Trust me, this article is about Productivity
Source ACA, ABS

Trust me, this article is about Productivity

Social media-fuelled debate thrives on immediacy and drama:

“I’m OUTRAGED!”

“who’s dropped the ball on that?”

“Someone (obviously not me) should fix that!”

“wHy haven’t they fixed it yet?”

Sometimes short-term, reactive behaviour is exactly what’s needed.

Pretty much every business owner I meet, can recall the frantic feeling soon after they founded their business. The rushing about (like a Labrador dog on lino if you will) chasing work – any work – to pay for the new staff just taken on or the shiny plant newly leased. That’s the anxious energy that gets us out of bed every day, ready to have another go at getting things done and driving the business forward.

with growth and success though, comes a gradual but sustained change in feeling, from frantic to confident. And with confidence comes a change in focus and thinking, from short term and reactive to more long-term and strategic.

The current debate regarding productivity improvement in the construction industry is an important one that must be had. The trouble we face is associated with the intrinsic nature of productivity.

As the Productivity Commission’s February 2023 5-Year Productivity Inquiry report tagged “Advancing Prosperity” reminds us, productivity improvement requires long-term, strategic change rather than short-term reactive activity. Specifically, actions associated with future rewards that attract little of the immediate dopamine-fuelled feedback of a social media debate.

Productivity improvements are measured and aggregated into a single number — the rise in Gross Domestic Product (GDP) per hour worked across the economy. It is an imperfect measure with enormous value if we interpret it carefully. The important message of the Commission’s report is that the average rate of productivity growth in Australia has slowed in the last 20 years, as it has in much of the developed world. This trend spells bad news for the future improvements in living standards we’ve enjoyed, particularly over the last thirty years.

There is a great deal of variation in productivity performance across the various sectors that comprise an economy. Some parts of the economy have experienced massive technological transformation and innovation, while other sectors not so much.

So where does Engineering and Construction fit in this?

Construction is considered for the purposes of GDP measurement, to be a product industry (think combining labour, raw materials, skills, and other resource inputs to produce an output such as a bridge, road or building). However, the reality of our industry as an elaborate web of product and services businesses creating complex assets, gives us a clue as to where productivity-related issues truly lie.

What is the size of the problem?

Consider the chart below, illustrating percentage annual growth in multifactor productivity for various Australian industry groupings over a thirty-year period.

Source: ACA, ABS

Average industry productivity for Transport, Manufacturing, and other Selected Industries has improved by more than 33% since 1990. Construction however has performed abysmally, actually decreased by 1% over the same period.
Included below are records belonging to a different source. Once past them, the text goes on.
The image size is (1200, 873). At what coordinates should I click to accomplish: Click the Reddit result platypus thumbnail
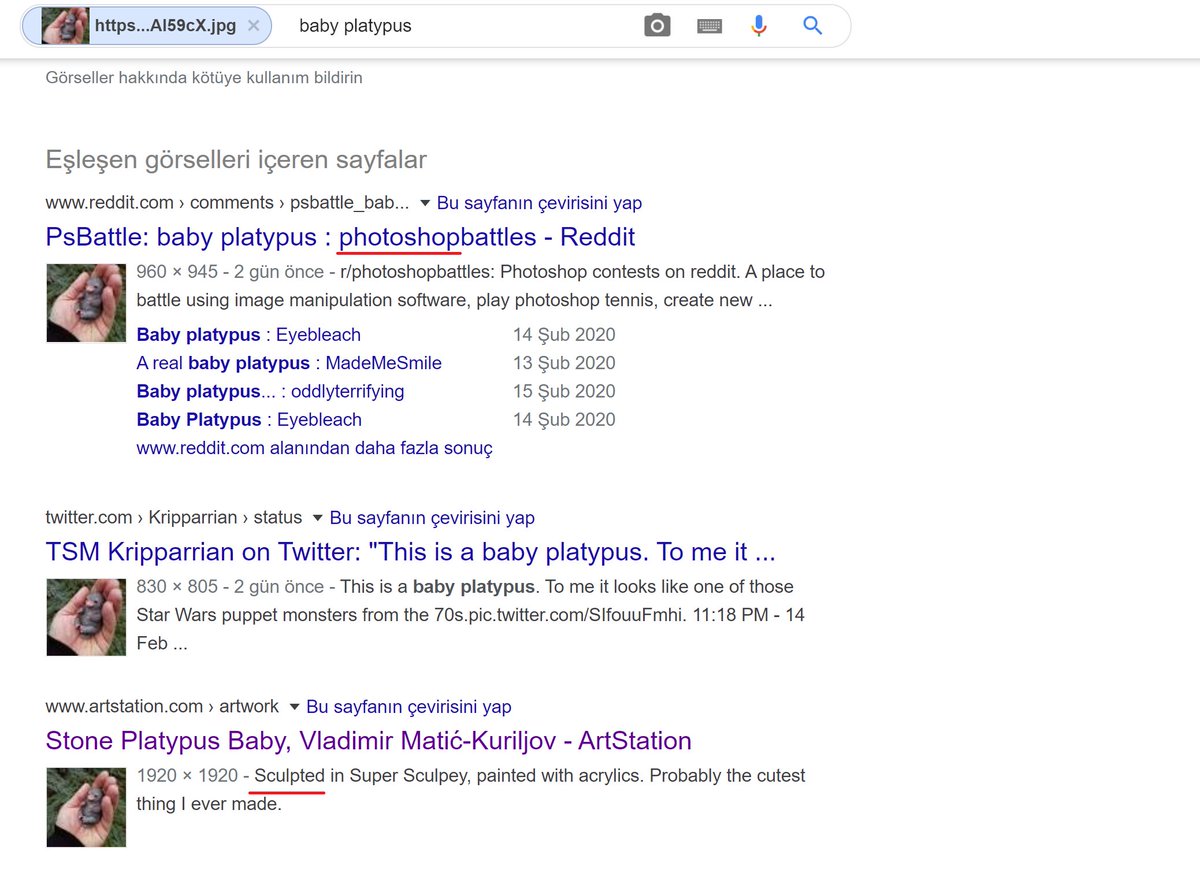[86, 303]
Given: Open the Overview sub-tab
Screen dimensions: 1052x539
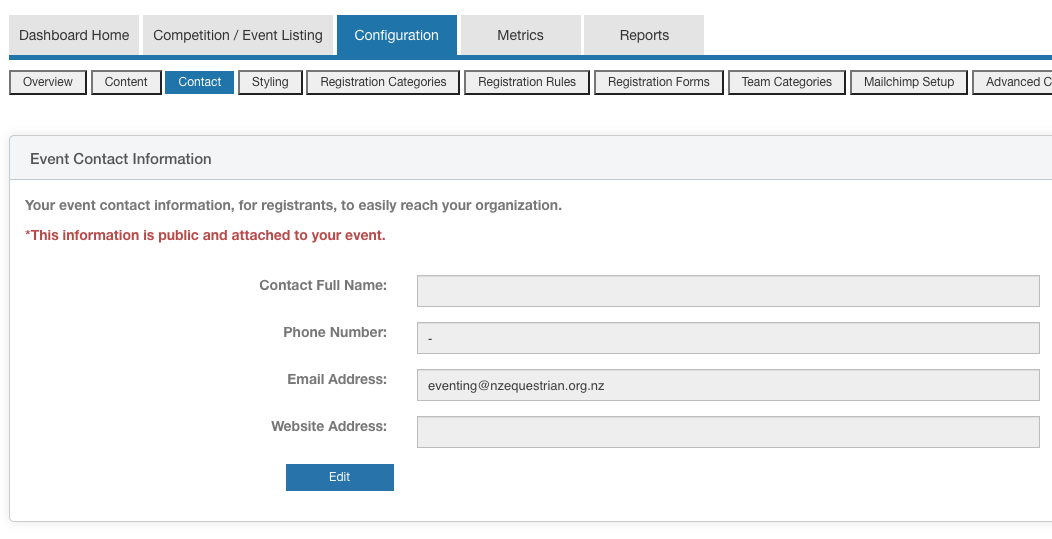Looking at the screenshot, I should [x=48, y=82].

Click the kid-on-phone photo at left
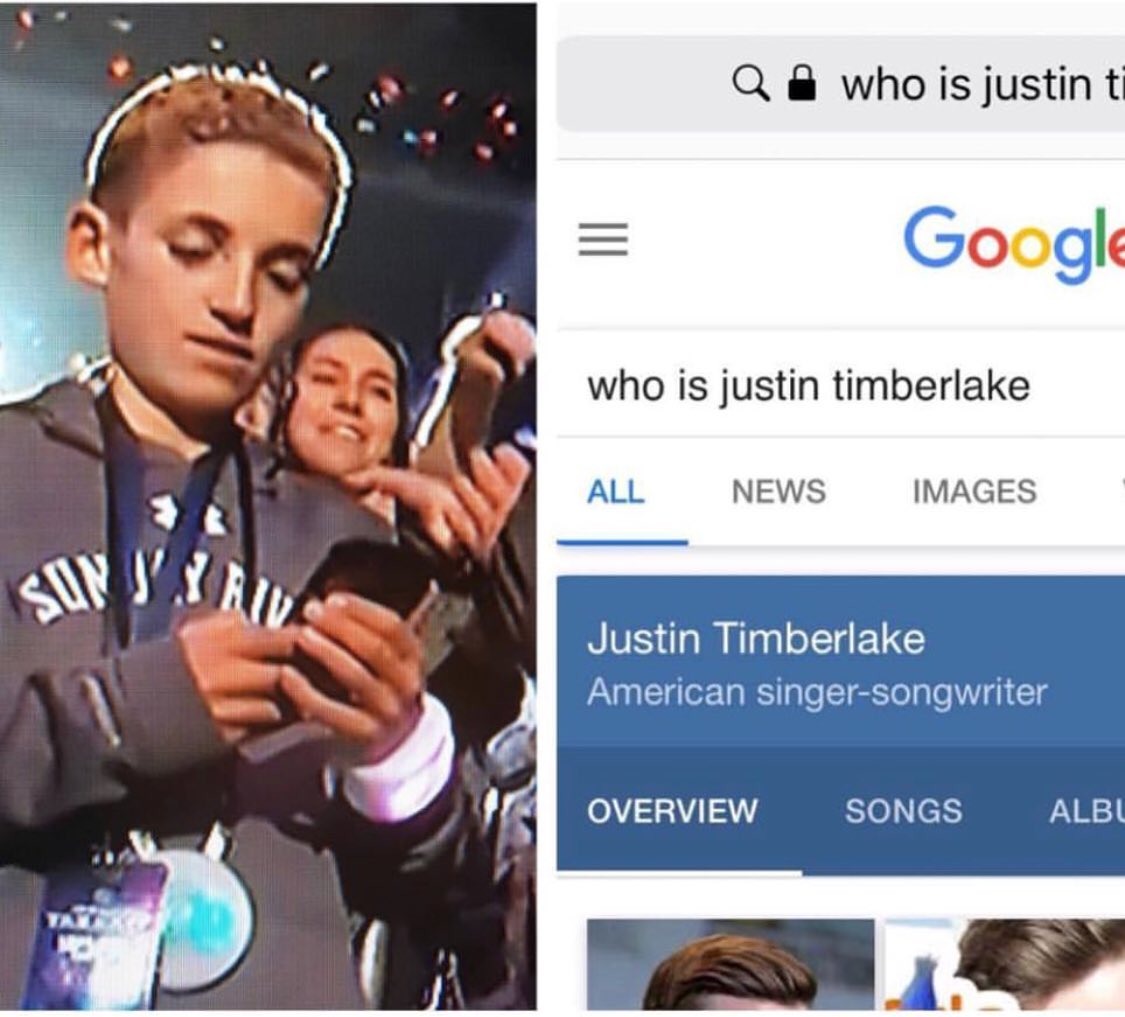click(268, 507)
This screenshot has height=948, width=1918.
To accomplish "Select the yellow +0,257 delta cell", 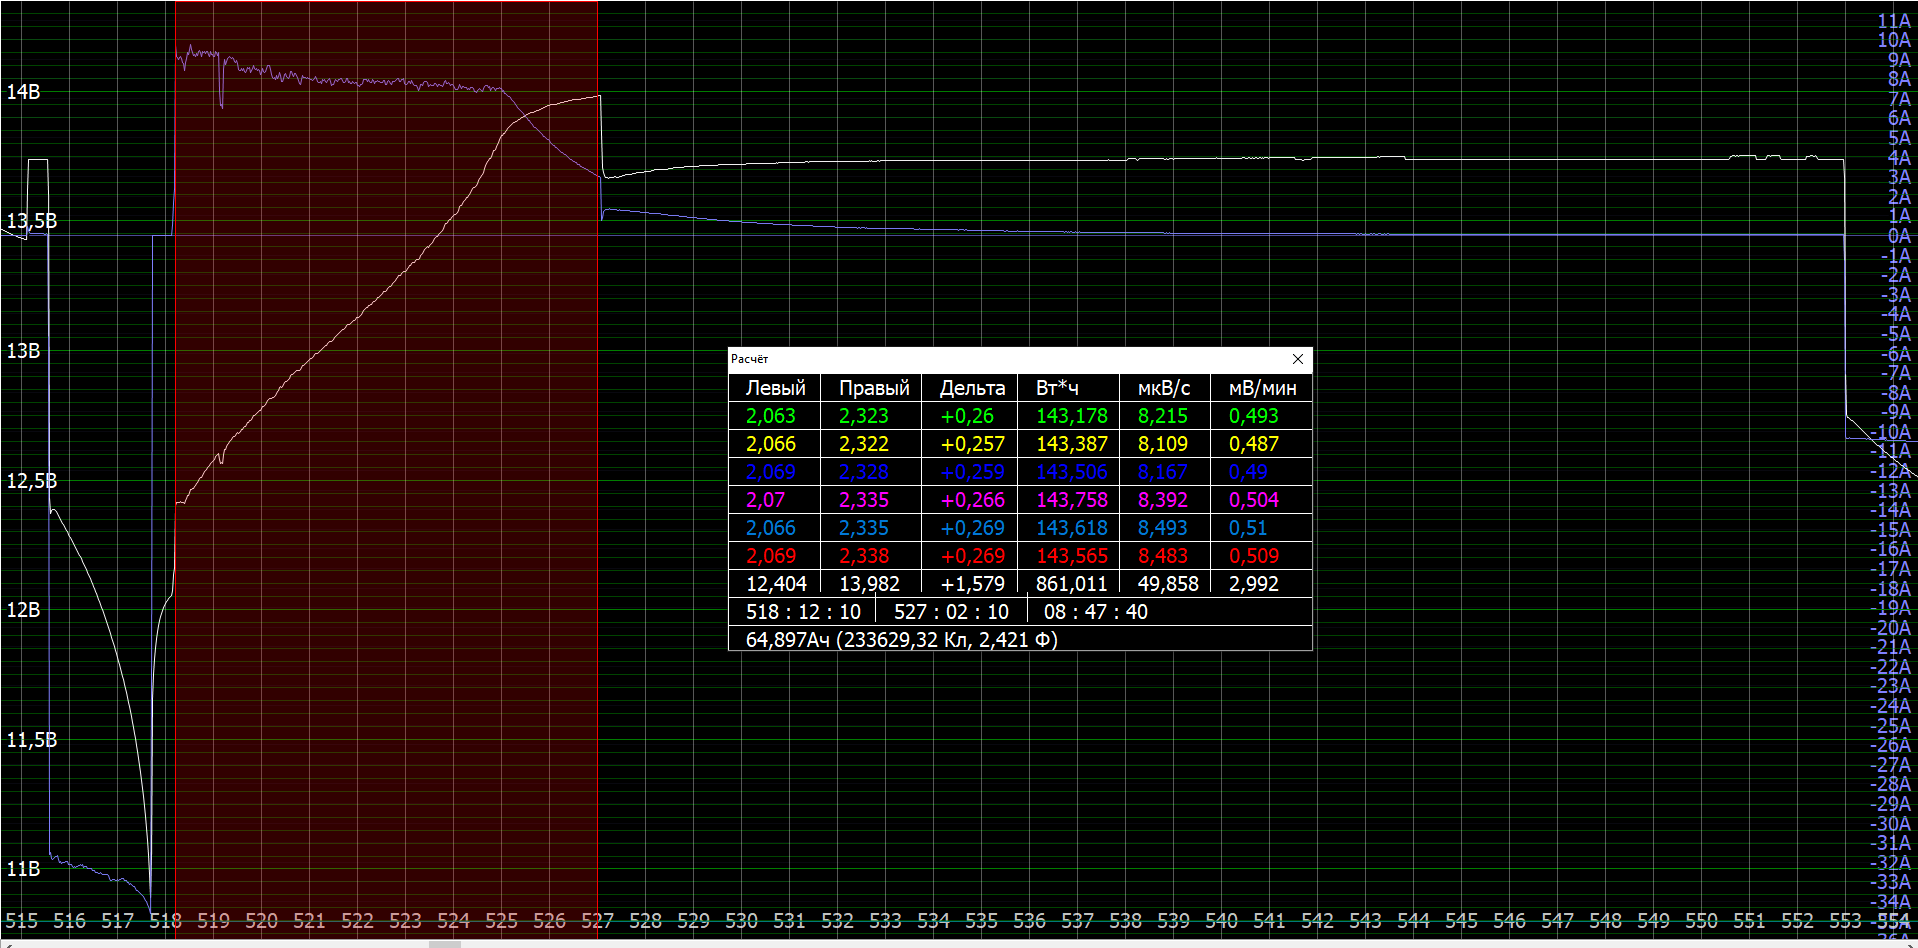I will [x=972, y=444].
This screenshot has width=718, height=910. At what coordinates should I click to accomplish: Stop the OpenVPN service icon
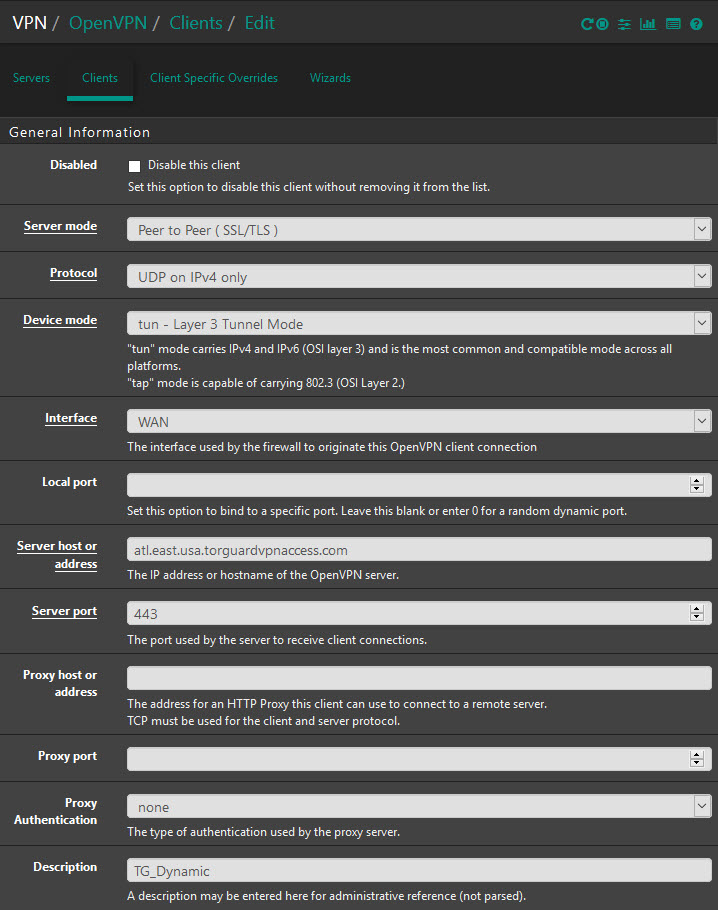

Why? Consider for instance the number of hands typically involved in observing the actual digging of a hole, or alternatively the layers of bureaucracy involved in our current industry version of safety management. This is the very definition of poor productivity!

Consider too the challenges involved in harnessing data and digital technology which has enabled the transformation of other sectors of the economy. Widespread implementation of 5D “digital twin” modelling from design through to asset maintenance on major projects, remains constrained by integration issues across the plethora of systems utilised by supply chains.

In case you’re wondering, there’s no shortage of ideas regarding what can be done to improve industry productivity. That’s actually the why for the Productivity Commission: proposing solutions to Government regarding productivity-related problems. The blocker (as with many similar challenges) lies with a lack of political will, borne of widespread public resistance to Governments of all levels making tough calls now to achieve future benefits.

Regardless though, change will come. And as with all long-term change, for a long time it will feel like nothing has happened. And all of a sudden everything will feel very different.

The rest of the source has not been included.